:: PAGE EXTRACT
In 1919, Theodor Kaluza (1885-1945) wrote a paper that would have a deep and lasting impact on theoretical physics. In this paper, Kaluza showed that if you assume that there is one extra dimension of space, and you further assume that everything is independent of the extra fifth dimension, then you can integrate out the extra dimension to recover a four-dimensional theory which consists of Einstein's theory of gravity, plus Maxwell's theory of electromagnetism, together with a scalar field which he incorrectly set equal to a constant. Thus, by starting with Einstein's theory of gravity in five dimensions, you can recover Einstein's theory and Maxwell's theory of electromagnetism in four dimensions simply by assuming that nothing depends on the fifth dimension.
::::
• _TASK BRIEF_
Continue the passage about Kaluza's five-dimensional unification of gravity and electromagnetism, starting right after its last sentence.
:: SUPPLIED MATERIAL
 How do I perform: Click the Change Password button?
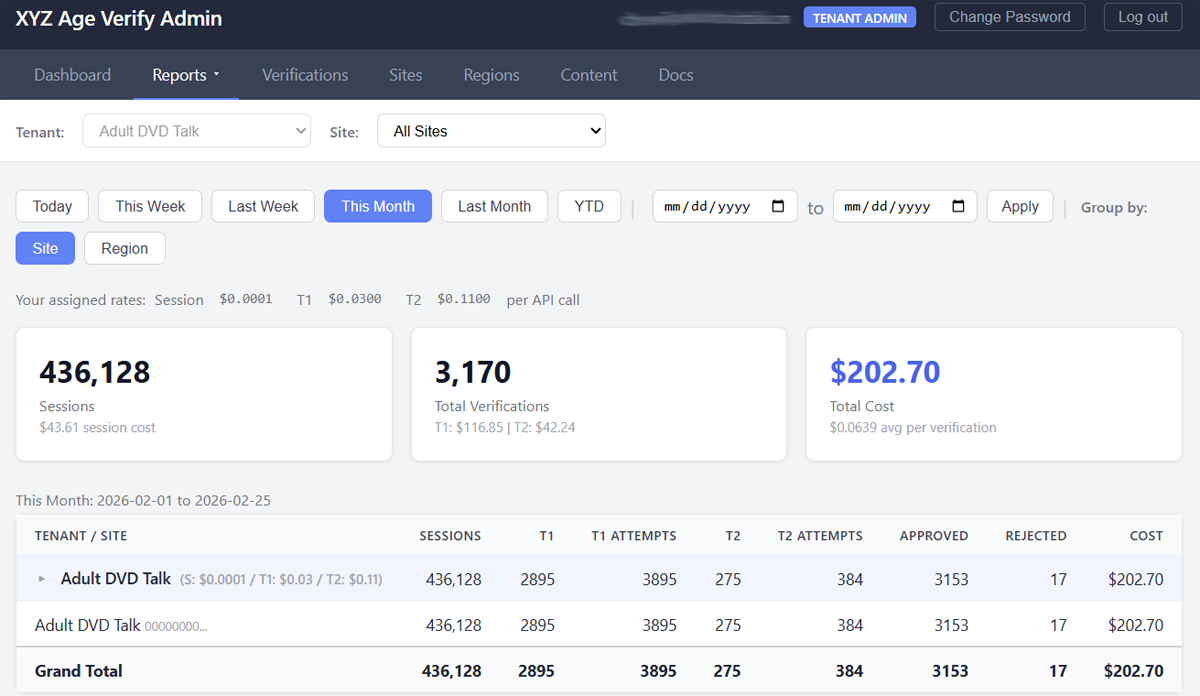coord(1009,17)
::::
:: SUPPLIED MATERIAL
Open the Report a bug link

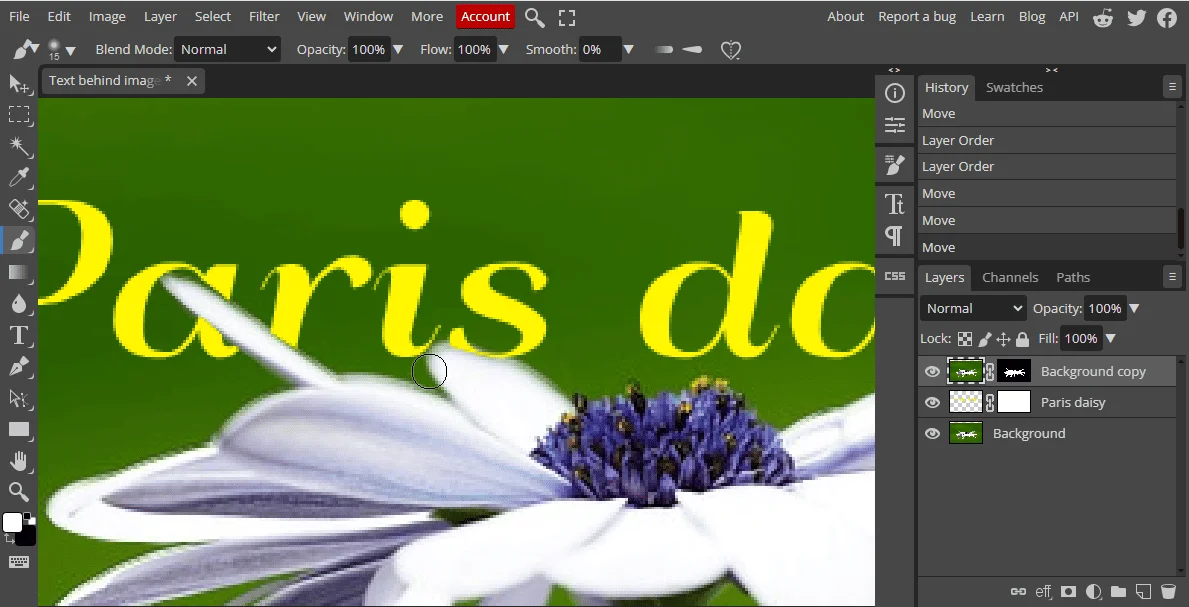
::::
• _RESPONSE TO THE TASK_
Now, most people are under the impression that Kaluza did not think about compactifying the extra dimension. This is not true. In the original paper he does mention the "cylindrical condition" by which he meant the condition that the extra dimension is compactified to a circle. However, he did not say much about the size of the extra dimension. In fact, Kaluza seems almost apologetic about the fact that he had introduced this extra dimension of space, and he often sounds like he wants to think of the extra dimension as a mathematical trick. Luckily, in 1926, Oskar Klein (1894-1977) came along and talked about the size of the circle. He pointed out that it was natural to assume that the circle is very small.

It is clear that during this time other people had a hard time adjusting to the idea of a fifth dimension. Einstein was the referee for the Kaluza paper, which he received in 1919 but did not accept for publication until 1921. We may deduce from Einstein's paper with Bergmann that he was only happy with the idea in the following form:

1. The extra dimension is real.

2. The extra dimension is small.

In other words, Einstein and Bergmann adopted the viewpoint of Klein. These basic assumptions were key ingredients in Einstein's later attempts to construct a Unified Field Theory.

For many years, the Kaluza-Klein idea was more or less a curiosity. The construction of
the Standard Model of particle physics gave theoretical physicists plenty of things to work on.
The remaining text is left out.